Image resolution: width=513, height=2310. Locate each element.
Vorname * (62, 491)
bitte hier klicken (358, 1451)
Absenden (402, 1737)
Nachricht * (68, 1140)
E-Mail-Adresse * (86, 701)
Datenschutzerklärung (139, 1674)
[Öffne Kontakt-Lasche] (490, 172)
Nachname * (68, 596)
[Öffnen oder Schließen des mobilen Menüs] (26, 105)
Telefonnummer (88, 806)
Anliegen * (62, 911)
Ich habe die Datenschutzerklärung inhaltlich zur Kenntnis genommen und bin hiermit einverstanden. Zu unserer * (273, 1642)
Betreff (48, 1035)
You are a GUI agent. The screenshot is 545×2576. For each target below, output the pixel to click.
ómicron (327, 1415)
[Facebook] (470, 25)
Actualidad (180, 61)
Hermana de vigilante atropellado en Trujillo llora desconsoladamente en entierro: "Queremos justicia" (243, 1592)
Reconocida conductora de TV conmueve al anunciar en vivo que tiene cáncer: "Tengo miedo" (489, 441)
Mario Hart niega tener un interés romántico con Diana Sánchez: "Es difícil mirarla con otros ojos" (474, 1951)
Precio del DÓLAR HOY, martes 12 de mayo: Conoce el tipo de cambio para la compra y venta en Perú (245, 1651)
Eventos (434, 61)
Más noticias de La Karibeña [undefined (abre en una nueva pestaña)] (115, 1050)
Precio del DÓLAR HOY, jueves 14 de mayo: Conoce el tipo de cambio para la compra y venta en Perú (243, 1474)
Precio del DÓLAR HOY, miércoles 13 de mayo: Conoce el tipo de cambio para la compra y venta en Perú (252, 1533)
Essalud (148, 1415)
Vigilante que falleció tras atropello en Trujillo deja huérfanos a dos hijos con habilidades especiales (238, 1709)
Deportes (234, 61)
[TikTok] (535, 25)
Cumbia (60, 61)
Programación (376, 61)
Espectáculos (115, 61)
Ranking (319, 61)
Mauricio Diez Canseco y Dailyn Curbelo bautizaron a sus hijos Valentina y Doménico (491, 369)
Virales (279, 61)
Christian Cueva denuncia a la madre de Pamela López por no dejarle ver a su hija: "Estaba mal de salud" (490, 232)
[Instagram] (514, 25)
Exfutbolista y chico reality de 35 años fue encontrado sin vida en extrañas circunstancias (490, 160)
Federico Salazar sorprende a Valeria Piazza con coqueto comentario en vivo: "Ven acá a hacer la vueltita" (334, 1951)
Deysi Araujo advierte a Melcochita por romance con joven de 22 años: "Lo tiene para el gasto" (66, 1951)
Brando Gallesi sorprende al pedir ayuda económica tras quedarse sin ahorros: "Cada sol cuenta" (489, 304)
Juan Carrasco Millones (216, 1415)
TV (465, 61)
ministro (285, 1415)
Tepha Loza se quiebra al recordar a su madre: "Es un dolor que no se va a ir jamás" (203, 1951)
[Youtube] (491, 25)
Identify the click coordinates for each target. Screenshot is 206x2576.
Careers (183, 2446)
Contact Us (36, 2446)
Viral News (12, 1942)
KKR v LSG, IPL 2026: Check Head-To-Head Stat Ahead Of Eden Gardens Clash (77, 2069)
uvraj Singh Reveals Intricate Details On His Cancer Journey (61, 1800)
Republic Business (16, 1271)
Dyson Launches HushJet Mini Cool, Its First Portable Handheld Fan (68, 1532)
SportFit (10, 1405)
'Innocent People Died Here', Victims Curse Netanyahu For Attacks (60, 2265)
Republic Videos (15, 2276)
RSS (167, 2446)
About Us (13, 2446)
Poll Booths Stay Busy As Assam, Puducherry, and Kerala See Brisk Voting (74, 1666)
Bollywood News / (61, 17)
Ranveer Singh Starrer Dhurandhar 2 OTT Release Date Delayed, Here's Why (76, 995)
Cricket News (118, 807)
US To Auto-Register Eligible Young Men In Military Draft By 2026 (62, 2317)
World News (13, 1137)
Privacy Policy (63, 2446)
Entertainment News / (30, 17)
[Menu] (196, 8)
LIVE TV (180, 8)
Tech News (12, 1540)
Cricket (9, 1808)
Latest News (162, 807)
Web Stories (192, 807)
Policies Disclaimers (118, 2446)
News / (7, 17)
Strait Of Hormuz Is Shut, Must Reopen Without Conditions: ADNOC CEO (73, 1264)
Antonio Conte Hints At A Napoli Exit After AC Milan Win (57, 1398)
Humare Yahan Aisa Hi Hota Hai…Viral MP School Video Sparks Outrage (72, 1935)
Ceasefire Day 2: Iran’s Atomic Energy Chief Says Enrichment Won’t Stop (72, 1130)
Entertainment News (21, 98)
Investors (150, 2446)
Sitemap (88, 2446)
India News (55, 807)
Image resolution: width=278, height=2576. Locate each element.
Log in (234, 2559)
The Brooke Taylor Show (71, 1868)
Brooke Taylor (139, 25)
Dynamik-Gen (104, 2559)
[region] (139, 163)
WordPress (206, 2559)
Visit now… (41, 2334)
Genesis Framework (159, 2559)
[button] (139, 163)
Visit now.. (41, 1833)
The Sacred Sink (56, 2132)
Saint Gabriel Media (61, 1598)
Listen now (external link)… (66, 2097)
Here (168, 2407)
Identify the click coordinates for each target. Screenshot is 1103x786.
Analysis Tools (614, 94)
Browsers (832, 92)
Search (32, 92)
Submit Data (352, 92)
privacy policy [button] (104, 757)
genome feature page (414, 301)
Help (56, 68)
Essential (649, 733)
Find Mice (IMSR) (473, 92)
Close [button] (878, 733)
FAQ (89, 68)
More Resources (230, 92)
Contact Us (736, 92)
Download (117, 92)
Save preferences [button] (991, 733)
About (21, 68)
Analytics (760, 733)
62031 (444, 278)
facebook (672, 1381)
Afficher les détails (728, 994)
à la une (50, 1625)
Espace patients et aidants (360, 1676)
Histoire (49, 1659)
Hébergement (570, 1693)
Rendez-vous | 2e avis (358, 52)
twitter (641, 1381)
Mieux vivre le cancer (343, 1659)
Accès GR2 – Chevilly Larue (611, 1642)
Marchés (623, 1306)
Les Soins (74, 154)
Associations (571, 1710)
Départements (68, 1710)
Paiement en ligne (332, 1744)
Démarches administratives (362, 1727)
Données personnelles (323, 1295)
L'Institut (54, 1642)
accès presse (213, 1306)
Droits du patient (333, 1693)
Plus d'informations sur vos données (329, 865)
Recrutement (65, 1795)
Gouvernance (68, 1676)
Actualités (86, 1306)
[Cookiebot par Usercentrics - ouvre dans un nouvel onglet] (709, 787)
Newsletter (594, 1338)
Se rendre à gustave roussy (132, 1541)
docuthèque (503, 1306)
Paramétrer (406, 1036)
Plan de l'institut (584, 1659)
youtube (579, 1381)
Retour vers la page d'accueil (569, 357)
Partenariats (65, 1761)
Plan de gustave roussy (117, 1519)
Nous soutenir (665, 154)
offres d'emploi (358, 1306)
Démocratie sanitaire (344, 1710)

■ **What to work on**
Scan the lines above for "Saint Gabriel Media (61, 1598)" and for "Submit Data (352, 92)". Repeat exactly the line holding each of them and every line in between.

■ **Answer**
Saint Gabriel Media (61, 1598)
Listen now (external link)… (66, 2097)
Here (168, 2407)
Identify the click coordinates for each target. Screenshot is 1103x786.
Analysis Tools (614, 94)
Browsers (832, 92)
Search (32, 92)
Submit Data (352, 92)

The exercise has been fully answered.